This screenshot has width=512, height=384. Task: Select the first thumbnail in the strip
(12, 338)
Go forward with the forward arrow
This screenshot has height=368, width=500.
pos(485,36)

☆ ☆ ☆

What is required: Each record should come back exactly as written.

Expected answer:
This screenshot has width=512, height=384. Task: Select the first thumbnail in the strip
(12, 338)
Go forward with the forward arrow
This screenshot has height=368, width=500.
pos(485,36)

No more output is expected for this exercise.